Hacker News new | ask | show | jobs
by rjf72 2722 days ago
There's something that I think is relatively simple - design experiments not to try to prove your hypothesis, but to disprove it. I'm not talking about hypothesis vs null hypothesis here, but the experimental design itself from which the data is collected. There are lots of good examples, and this study happens to be a particularly good one. It basically looked at new topics posted on a forum for e.g. suicidals and compared them to new topics on a forum for e.g. pensioners. The study found a selection of 19 'absolutist' words occurred more frequently on the forums for one group than the other. It should be self evident that there are a practically infinite number of potential confounding variables there.

In some cases confounding variables are impossible to escape, and you simply have to accept the fact that the science is going to be dodgy at best. But this is not really one of those cases. There are trivial and practically free ways you could really try to test the hypothesis that depressed individuals use absolutes more often than non-depressed. For instance, why not give them a prompt and have them write a brief 300 word story? And even better you can secretly prompt the individuals in a given direction with what seems like a free-form prompt to try to further reduce confounding issues.

As an example, "Write a brief persuasive piece with the premise being that green is a more pleasant color than red." It seems open form, but it's not-so-secretly directing people in a broad but common direction to try to give you decent samples of speech where you continue to remove as many confounding variables as possible. Even better in my study design is that, similar to a twin study, it doesn't actually matter if your prompt would inherently nudge people towards using e.g. absolutes more often since you're comparing two individuals in the same 'environment.' What matters is not the absolute (har har) difference, but the relative difference. Suddenly you have an experimental situation where you're controlling for as much as you can outside of the behavior of the individuals themselves. And it would be an extremely cheap study that could even be done remotely.

---

From a reader's perspective and not a researcher's there are a million tell tale signs of p-hacking. The biggest one is studies, like this, that intentionally expose themselves to confounding variables. The average phrasal composition of new post topics on any non-general topic is going to radically differ between sites. Not controlling for that is not sloppy. It's far worse than sloppy since there is absolutely no way these researchers could not have been entirely aware of this confounding issue. It was an intentional choice and that deserves scrutiny. Given the current state of social sciences, I am no longer inclined to offer the benefit of the doubt.

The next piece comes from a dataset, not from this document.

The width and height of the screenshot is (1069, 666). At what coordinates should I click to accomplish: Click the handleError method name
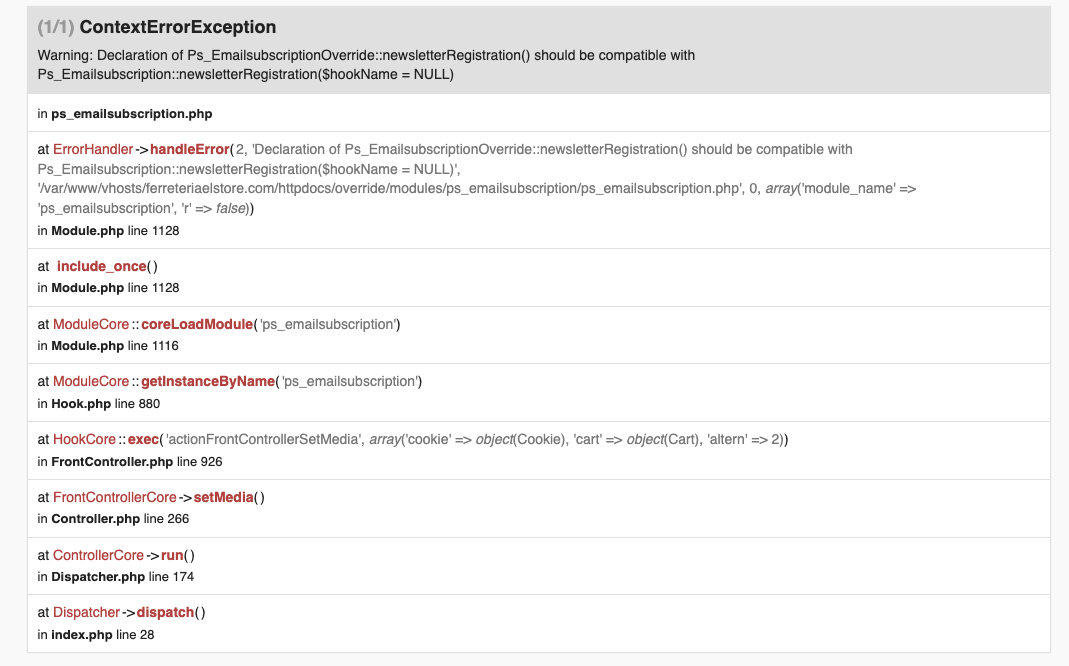(x=189, y=149)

Other tell tale signs tend to be large numbers of variables, particularly when they are overly specific. With a large enough set of data you can find some commonality between any group of people. So for instance take a set of e.g. rich individuals and a set of non-rich individuals. If you just start collecting random data that could in no possible way be causal you'll eventually find a subset that, for whatever reason, holds. People who were born on a Wednesday, went to a school with 5 letters in its first name, and have an 'E' in their last name are 92.3% more likely to be wealthy than those that don't! Of course the variables will never be so absurd which can make it sound like implying a possible causal relationship is not so absurd. Again taking this study they chose 19 specific words to be used as their selection of absolutes, down from an original choice of some 300. And their criteria, even in what they acknowledge, is something that deserves substantial scrutiny. The worst part is that in cases like this you're also left just trusting the author that at no point did their selection process involve 'peeking' at whether the words would 'prove' their hypothesis. And once again, I'm no longer inclined to offer the benefit of the doubt in studies of this sort.

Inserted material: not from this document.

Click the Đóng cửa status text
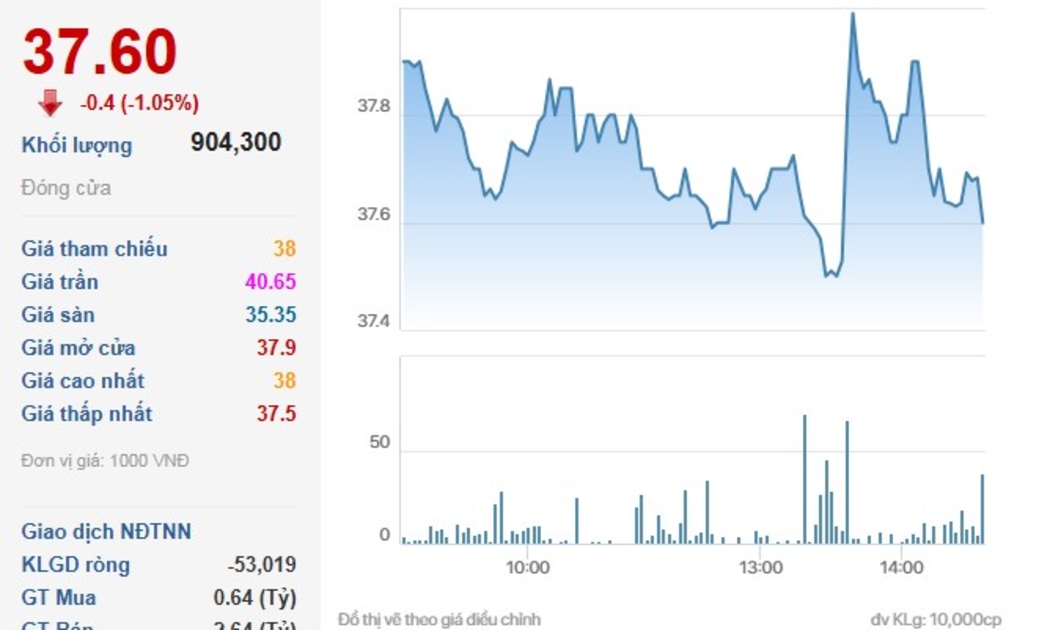1050x630 pixels. (x=66, y=188)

And there are countless other signs. Another one, for instance, is seemingly odd exclusions/inclusions in the data. For instance throughout this post I've stated that the study only considered new topics on the forums. And that's true. They chose not to consider responses for no legitimate reason. They state it was done "in the interest of simplicity and interpretability" which not only makes absolutely no sense, but introduces yet another potential confounding variables. Responses and original topics are going to have starkly different word choices.

It's hard to generalize but maybe the easiest way is to remove good faith from the picture, in a way take it as your own little personal null hypothesis. Do the decisions and design taken within a study lend themselves towards (or away) from a connection with good faith - a study confident in its hypothesis and seeking to test it as stringently and rigorously as possible to try to ensure its integrity? Or do the decisions and design within a study seem to indicate individuals more interested in simply obtaining publishable data as is often a means to an end of survival in the current state of academia today? A study more geared towards softly 'prodding' a hypothesis in a way likely to yield something that can be published? In many cases the answer there is immediately evident.